Government is convinced that South Africans in their millions will visit their local polling station to cast their vote. We are a fast maturing democracy, however we should never take this hard won right to vote for granted. The right to vote was not free; it was won through untold sacrifice. Together, let us honour and build on the legacy of courageous leaders such as Pixley ka Isaka Seme, Oliver Reginald Tambo, Nelson Mandela and countless other ordinary people who sacrificed their lives for liberation and democracy.

Addressing thousands of people who gathered at the Union Building in commemoration of the 2014 Freedom Day Celebrations, President Jacob Zuma stated: “The precious right to vote was gained through relentless struggles and sacrifices. Therefore, on the 7th of May, let us go out in our millions to vote and celebrate our hard won freedom and democracy. Let us vote to consolidate democracy and all the achievements of our young nation. And, as we did in 1994 and in subsequent elections, let us deliver peaceful, free and fair elections.”

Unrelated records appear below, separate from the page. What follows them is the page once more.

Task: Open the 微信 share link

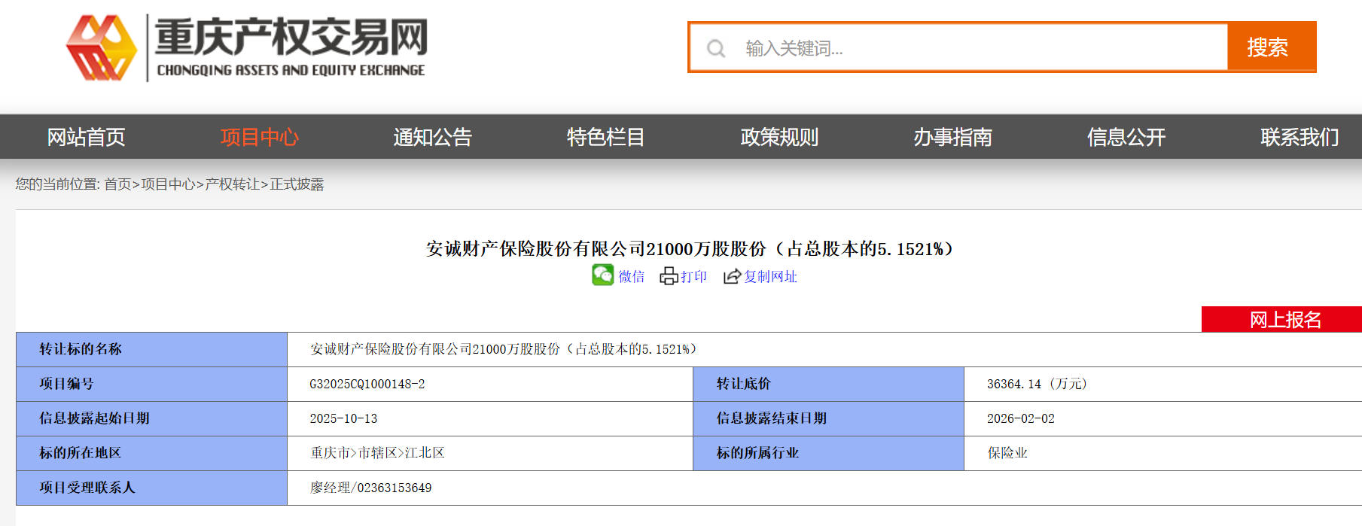Action: (x=632, y=277)
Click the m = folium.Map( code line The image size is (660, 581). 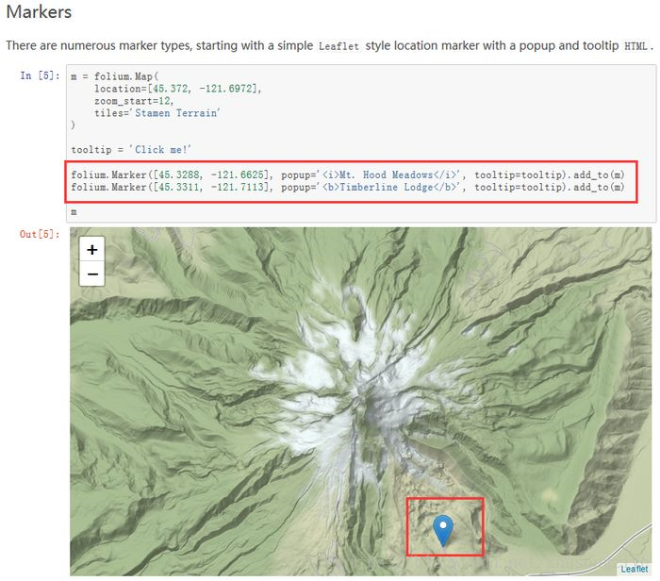coord(115,76)
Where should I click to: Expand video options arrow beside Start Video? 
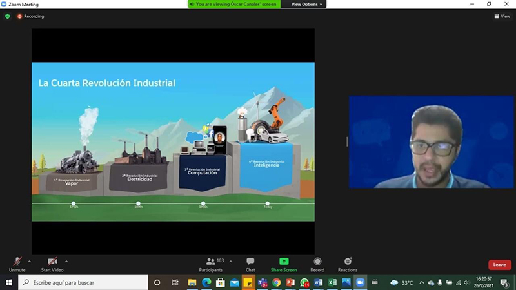coord(66,261)
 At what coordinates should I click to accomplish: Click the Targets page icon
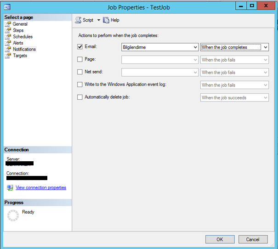point(8,56)
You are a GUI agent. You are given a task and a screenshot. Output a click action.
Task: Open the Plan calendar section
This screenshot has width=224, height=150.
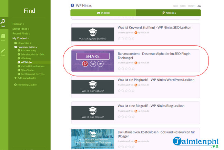(3, 37)
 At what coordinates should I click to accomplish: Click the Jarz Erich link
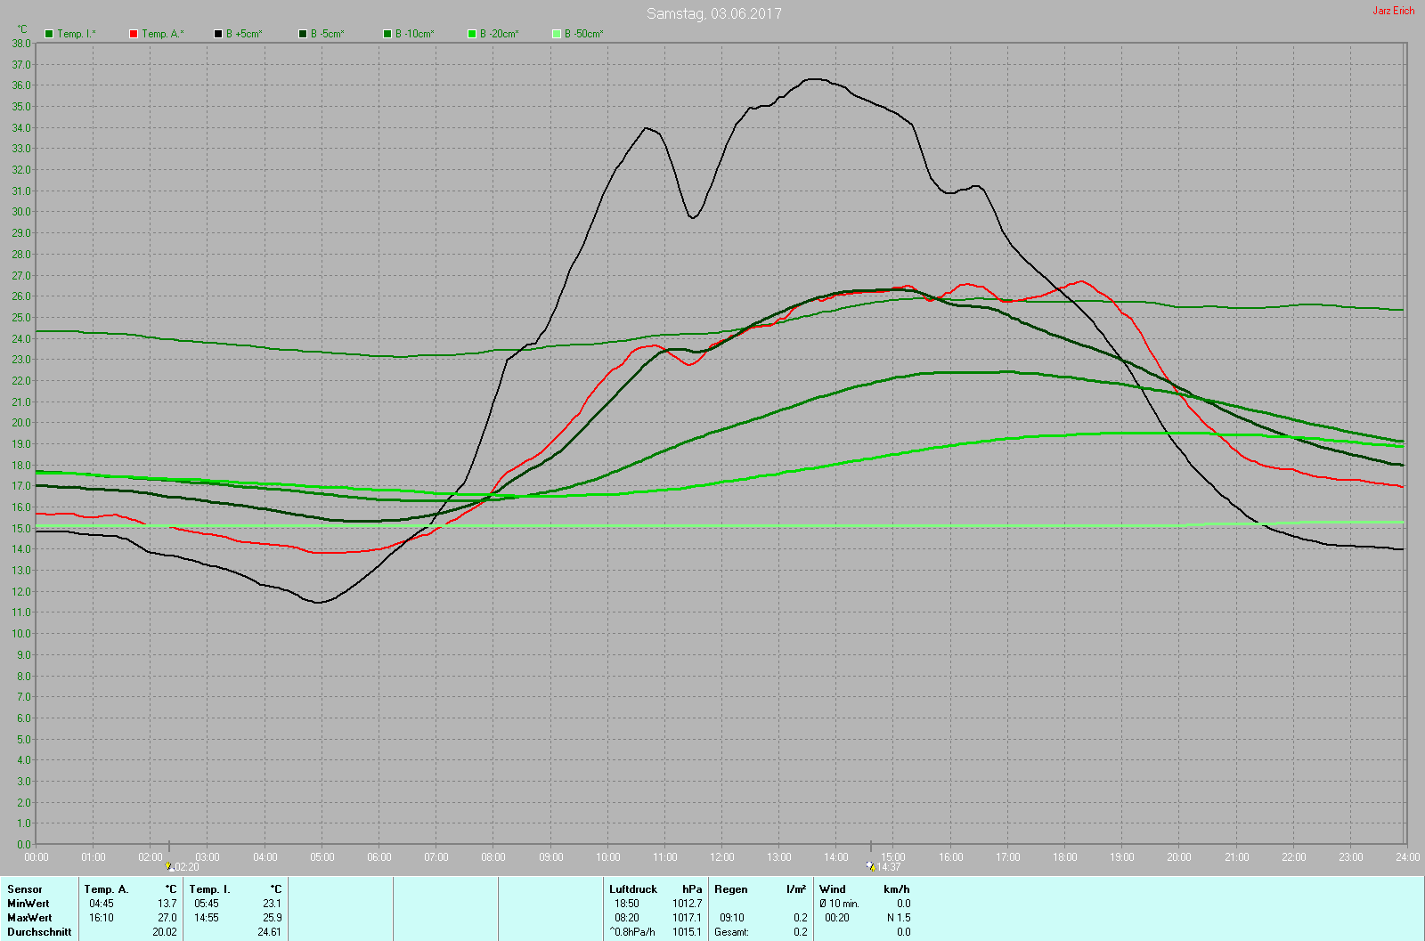pyautogui.click(x=1393, y=11)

Government is committed to ensuring a peaceful and free and fair election. Government has instructed the South African Police Service to act swiftly and decisively against anyone who seeks to disrupt elections. A team of crime prevention and security cluster officials visited potential trouble-spots around the country ahead of the elections to ensure that preparations are in place.

Although all plans are in place to ensure a peaceful and free and fair election, it is also incumbent on citizens to play their part. Each one of us has a role to play in ensuring that the elections take place in an atmosphere of political tolerance and peace. Our nation has held several peaceful elections since 1994, and we are confident that the spirit of freedom and democracy will prevail once more.

The Southern African Development Community Electoral Observation Mission has expressed its satisfaction with the country’s readiness for the elections. The acting head of the SADC Electoral Observer Mission, Mohlabi Kenneth Tsekoa said: “We have no doubt that this atmosphere of peace that exists before the elections will continue to hold during and after the elections.”

However, our role as citizens does not begin and end with voting. Every citizen has a duty to uphold and contribute to our democracy. Together let us work to find common solutions to the issues that concern us so that the vision of a better life for all becomes a reality.

Our Constitutional democracy encourages citizens to hold their public representatives to account. Every one of us should scrutinise government to ensure that services are delivered fairly. Trough public participation all of us can ensure that government delivers on its promises and is held to account.

Today’s elections demonstrate just how far our country has come since 1994. Our nation has been transformed, the oppression and tyranny which defined our past has been swept aside, and South Africa is indeed a better place to live.

We are widely recognised as having the most progressive constitution in the world. Together with a number of independent and democratic institutions created to guard our freedoms, we have deepened our democracy and produced an environment where the culture of human rights is respected.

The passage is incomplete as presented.